绿色荧光蛋白与荧光素酶双标记肝癌细胞的构建及其在小鼠模型中的应用

Establishment of double-labeled human liver cancer cells of green fluorescent protein and luciferase for application in mouse models

目的构建绿色荧光蛋白(GFP)与萤火虫荧光素酶(FLuc)双标记的人肝癌HepG2细胞株(HepG2-GL),并应用于小鼠模型与活体生物发光成像。方法通过慢病毒感染、嘌呤霉素筛选、流式细胞分选和单克隆扩增构建HepG2-GL细胞株,并将其接种至BALB/c裸鼠皮下或静脉内,建立皮下移植瘤模型与血行性转移瘤模型,应用小动物活体成像系统示踪肿瘤。结果荧光显微镜下可观察到80%以上的HepG2-GL细胞发出绿色荧光;荧光素酶检测实验中HepG2-GL组的平均发光强度为3.2×10^(4)counts/s,远高于HepG2组,差异有统计学意义(t=65.99,P<0.05);HepG2-GL细胞接种至小鼠皮下28 d后增殖形成体积达274或690 mm^(3)的肿瘤块,接种至小鼠静脉内16 d后转移定植于小鼠肺、骨和头颈部;两类肿瘤模型小鼠在观察终点的活体生物发光信号均较接种肿瘤后当天明显增强,且信号强弱分布情况与HepG2-GL细胞在小鼠体内的空间分布密切相关。结论成功构建HepG2-GL细胞株并应用于小鼠模型,活体生物发光成像可实现对肿瘤生长与转移的良好监测。
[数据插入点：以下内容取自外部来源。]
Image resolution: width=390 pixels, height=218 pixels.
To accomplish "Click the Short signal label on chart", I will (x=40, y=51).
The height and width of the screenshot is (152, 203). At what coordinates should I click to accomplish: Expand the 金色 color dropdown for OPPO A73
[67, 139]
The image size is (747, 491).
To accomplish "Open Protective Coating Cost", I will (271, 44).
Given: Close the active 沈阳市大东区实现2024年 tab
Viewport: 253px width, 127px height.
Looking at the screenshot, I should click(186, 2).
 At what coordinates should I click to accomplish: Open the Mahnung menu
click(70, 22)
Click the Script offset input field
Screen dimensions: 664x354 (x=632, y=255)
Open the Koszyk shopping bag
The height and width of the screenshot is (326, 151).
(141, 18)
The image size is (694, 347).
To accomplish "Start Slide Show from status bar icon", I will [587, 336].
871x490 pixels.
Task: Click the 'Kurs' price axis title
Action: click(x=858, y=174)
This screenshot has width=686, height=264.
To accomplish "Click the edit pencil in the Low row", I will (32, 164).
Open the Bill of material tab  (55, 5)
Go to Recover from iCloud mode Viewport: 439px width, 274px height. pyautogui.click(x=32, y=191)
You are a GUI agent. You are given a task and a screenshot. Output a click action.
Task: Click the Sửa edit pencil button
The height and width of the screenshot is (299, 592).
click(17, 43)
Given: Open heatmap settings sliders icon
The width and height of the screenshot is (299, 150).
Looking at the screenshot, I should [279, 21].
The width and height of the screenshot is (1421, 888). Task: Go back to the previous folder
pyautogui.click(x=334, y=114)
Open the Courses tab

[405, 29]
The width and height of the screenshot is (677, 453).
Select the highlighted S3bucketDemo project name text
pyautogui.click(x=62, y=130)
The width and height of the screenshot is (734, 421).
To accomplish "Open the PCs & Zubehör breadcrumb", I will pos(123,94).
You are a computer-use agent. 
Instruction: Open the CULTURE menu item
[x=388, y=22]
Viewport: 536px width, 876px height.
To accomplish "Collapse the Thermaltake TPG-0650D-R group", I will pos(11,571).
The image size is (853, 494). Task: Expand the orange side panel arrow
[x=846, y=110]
Objective To establish a green fluorescent protein(GFP)and firefly luciferase(FLuc)double-labeled human liver cancer cell line HepG2(HepG2-GL)and apply them to mouse models for in vivo bioluminescence imaging.Methods HepG2-GL cells were constructed by lentivirus transduction,puromycin intervention,flow cytometry and monoclonal culture.Subcutaneous xenograft and hematogenous metastasis models were respectively established by subcutaneous or intravenous injection of HepG2-GL cells in BALB/c nude mice.Tumor development was monitored by IVIS spectrum in vivo imaging system.Results Green fluorescence was observed in more than 80%HepG2-GL cells under a fluorescence microscope.The average luminescence intensity in the HepG2-GL group was 3.2×10^(4)counts/s,which was much higher than that in the HepG2 group(t=65.99,P<0.05).HepG2-GL cells inoculated subcutaneously to mice proliferated to form tumor masses with a volume of 274 or 690 mm^(3)for 28 days,while HepG2-GL cells injected intravenously to mice metastasized and colonized into the lung,bone,head and neck for 16 days.At the end of the experiment,the in vivo bioluminescence signals of both tumor models were significantly enhanced compared with the day after tumor inoculation,and the distribution of signal intensity was closely related to the spatial distribution of HepG2-GL cells in mice.Conclusion The HepG2-GL cells were successfully established and applied to mouse models and in vivo bioluminescence imaging achieved good monitoring of tumor growth and metastasis.